• **Activity**:
Your task is to filter the data below down to the lines holding "Confirm".

----

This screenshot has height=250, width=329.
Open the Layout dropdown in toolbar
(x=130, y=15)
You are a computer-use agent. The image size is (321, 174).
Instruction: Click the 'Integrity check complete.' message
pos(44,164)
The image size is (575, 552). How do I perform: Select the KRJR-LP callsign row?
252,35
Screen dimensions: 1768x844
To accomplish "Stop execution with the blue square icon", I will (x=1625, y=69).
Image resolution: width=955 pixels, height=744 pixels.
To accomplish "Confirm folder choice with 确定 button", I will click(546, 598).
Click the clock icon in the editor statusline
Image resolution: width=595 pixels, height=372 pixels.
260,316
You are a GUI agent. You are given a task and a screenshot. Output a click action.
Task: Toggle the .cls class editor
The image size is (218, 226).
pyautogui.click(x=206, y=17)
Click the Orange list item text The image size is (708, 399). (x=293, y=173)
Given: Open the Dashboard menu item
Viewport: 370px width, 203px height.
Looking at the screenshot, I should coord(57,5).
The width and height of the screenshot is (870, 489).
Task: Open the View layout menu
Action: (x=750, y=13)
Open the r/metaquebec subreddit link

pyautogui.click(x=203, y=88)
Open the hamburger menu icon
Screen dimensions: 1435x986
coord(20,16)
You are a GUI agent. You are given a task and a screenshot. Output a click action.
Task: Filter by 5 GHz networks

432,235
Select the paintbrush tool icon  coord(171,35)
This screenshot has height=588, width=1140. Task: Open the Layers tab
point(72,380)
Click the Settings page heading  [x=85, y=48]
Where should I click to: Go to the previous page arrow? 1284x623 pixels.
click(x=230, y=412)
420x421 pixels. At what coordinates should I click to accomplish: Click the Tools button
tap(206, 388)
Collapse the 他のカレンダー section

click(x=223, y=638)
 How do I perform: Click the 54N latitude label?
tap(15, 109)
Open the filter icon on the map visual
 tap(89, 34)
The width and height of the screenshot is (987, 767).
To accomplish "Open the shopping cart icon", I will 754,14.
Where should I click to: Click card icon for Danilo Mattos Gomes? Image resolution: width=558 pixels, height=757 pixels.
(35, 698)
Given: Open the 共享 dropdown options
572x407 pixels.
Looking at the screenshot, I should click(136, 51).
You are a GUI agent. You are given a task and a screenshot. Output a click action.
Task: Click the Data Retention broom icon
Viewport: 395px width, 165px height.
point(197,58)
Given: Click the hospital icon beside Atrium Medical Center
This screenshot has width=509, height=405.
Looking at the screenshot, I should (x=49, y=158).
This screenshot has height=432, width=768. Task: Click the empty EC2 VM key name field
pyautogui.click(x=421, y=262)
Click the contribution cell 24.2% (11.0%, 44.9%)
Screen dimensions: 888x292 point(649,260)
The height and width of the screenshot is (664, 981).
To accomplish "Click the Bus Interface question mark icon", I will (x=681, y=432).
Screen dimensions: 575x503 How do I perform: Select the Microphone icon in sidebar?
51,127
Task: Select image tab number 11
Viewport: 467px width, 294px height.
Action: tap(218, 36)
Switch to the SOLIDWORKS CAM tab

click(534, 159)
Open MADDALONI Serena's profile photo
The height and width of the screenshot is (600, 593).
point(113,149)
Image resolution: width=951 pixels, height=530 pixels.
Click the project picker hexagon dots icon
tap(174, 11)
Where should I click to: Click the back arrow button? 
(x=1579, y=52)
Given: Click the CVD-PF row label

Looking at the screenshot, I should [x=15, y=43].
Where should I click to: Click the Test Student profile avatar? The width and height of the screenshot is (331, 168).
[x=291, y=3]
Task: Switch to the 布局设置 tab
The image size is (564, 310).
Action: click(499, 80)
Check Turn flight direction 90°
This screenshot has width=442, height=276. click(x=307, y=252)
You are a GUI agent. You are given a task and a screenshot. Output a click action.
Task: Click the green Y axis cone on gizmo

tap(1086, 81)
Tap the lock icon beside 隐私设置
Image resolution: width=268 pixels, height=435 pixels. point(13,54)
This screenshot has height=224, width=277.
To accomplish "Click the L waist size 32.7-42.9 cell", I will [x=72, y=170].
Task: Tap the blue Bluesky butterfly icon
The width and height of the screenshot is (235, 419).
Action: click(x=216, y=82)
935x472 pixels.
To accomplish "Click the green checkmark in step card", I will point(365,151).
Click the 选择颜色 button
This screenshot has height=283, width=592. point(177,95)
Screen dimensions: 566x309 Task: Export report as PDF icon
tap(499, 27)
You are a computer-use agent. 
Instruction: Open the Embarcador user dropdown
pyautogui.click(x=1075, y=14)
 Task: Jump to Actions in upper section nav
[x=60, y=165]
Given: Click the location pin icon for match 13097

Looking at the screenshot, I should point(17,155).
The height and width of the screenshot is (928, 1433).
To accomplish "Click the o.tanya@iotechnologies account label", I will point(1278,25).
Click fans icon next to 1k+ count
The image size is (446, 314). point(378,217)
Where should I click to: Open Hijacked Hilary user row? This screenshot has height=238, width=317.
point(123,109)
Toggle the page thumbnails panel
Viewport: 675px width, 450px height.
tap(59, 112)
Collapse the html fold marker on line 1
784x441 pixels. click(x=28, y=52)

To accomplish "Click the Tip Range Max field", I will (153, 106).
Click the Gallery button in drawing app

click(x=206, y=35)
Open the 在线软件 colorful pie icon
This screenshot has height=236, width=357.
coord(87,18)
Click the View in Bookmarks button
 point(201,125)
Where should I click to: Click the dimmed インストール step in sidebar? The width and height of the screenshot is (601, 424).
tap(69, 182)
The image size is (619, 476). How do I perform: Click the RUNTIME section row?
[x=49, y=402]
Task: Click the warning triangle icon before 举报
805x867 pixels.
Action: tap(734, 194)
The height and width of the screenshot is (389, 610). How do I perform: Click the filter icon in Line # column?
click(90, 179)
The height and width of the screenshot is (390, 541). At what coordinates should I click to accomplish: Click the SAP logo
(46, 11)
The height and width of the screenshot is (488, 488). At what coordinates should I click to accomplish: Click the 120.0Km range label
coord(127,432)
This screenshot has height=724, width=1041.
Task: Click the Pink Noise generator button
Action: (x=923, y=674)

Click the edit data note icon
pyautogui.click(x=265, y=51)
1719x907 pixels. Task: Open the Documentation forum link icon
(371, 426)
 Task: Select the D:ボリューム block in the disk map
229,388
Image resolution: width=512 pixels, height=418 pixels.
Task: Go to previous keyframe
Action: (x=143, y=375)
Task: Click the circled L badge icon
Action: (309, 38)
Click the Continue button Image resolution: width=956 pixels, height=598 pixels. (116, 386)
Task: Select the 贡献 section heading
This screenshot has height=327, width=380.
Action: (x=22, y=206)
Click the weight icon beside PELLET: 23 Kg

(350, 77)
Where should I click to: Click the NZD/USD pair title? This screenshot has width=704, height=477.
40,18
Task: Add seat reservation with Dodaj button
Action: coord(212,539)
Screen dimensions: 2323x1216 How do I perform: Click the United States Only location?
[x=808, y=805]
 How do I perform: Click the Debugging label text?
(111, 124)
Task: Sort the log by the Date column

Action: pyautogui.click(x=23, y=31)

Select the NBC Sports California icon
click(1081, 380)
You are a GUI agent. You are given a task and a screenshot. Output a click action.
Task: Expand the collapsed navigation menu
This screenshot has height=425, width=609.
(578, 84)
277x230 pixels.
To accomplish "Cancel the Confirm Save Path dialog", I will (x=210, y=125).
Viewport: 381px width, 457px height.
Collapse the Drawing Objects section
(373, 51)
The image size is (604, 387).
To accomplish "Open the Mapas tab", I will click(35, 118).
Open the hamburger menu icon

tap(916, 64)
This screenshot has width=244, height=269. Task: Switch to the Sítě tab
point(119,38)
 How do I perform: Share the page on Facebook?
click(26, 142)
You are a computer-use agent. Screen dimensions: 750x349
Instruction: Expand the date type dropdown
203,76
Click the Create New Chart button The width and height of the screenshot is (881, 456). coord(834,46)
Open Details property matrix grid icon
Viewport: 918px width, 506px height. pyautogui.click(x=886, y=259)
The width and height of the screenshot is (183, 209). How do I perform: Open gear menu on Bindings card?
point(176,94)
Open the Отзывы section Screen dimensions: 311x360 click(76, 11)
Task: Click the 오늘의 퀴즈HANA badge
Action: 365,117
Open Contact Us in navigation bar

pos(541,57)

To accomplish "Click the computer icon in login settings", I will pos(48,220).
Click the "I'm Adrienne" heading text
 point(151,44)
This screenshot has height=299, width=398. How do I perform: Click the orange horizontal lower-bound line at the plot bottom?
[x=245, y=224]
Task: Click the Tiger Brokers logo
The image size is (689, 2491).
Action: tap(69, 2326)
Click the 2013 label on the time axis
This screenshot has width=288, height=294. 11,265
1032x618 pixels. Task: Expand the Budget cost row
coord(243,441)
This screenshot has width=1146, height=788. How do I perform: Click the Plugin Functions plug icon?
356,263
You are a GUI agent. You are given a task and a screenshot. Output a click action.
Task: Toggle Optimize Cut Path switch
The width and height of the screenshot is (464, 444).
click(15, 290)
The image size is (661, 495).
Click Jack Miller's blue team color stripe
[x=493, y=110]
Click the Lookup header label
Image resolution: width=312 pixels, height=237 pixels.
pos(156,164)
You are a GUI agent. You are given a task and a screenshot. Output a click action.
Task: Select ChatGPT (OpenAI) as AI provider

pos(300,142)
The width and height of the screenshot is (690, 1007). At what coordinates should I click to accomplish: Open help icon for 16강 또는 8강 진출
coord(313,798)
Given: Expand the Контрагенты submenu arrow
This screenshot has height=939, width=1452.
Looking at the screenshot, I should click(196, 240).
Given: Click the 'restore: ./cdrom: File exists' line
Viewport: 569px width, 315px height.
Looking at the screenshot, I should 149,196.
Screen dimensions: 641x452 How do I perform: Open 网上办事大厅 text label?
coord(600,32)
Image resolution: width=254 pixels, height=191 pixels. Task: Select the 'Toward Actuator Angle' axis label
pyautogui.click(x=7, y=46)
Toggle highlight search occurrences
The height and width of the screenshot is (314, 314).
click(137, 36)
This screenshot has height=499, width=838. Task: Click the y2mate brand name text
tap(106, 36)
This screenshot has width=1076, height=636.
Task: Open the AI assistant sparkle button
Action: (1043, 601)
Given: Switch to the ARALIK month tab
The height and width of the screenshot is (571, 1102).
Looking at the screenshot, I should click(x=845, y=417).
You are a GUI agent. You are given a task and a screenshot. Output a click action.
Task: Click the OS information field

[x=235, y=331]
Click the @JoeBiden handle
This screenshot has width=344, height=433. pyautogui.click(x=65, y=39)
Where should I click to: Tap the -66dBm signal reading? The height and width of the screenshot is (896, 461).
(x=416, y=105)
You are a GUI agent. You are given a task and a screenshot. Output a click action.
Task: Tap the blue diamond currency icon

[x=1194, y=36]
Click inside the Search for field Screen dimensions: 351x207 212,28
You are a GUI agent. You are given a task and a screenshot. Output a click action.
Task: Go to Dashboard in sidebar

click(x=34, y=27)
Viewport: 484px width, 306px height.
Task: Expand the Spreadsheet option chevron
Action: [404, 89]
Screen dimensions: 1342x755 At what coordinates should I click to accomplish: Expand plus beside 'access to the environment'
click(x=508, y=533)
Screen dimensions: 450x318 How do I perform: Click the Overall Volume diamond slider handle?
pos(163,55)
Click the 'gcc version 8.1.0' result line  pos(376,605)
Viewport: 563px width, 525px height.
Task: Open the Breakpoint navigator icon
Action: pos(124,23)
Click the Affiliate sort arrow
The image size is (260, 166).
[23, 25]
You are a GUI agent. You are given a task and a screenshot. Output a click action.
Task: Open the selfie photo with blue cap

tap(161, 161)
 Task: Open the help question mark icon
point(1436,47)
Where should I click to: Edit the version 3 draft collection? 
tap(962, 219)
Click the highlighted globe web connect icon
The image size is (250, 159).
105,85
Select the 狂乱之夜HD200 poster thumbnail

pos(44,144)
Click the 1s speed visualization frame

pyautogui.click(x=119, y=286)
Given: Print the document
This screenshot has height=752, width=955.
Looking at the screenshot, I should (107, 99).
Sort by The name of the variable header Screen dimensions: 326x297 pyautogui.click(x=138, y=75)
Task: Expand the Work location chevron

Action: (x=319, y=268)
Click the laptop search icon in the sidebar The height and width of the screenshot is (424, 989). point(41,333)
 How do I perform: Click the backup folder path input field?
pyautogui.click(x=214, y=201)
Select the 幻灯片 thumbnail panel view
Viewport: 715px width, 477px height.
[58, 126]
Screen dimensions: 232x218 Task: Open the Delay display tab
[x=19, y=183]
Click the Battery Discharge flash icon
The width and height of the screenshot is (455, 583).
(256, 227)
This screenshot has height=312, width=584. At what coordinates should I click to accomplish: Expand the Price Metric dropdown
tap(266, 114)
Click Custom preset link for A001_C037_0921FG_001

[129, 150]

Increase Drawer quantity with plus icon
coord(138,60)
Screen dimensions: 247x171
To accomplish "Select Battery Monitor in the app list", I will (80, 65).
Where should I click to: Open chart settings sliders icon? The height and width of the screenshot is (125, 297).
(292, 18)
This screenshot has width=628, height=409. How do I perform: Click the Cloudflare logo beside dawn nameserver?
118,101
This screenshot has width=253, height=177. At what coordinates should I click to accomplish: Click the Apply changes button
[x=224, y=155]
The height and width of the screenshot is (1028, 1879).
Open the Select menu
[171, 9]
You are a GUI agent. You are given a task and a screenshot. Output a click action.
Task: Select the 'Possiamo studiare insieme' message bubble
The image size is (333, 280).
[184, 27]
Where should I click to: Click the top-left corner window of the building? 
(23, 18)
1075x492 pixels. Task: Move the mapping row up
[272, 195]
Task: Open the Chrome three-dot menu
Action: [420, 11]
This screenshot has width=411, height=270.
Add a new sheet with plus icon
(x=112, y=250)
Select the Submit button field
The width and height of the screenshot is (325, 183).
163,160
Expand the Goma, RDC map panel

----

• **Output below**:
To accomplish "Confirm folder choice with 确定 button", I will click(546, 598).
To accomplish "Cancel the Confirm Save Path dialog", I will (x=210, y=125).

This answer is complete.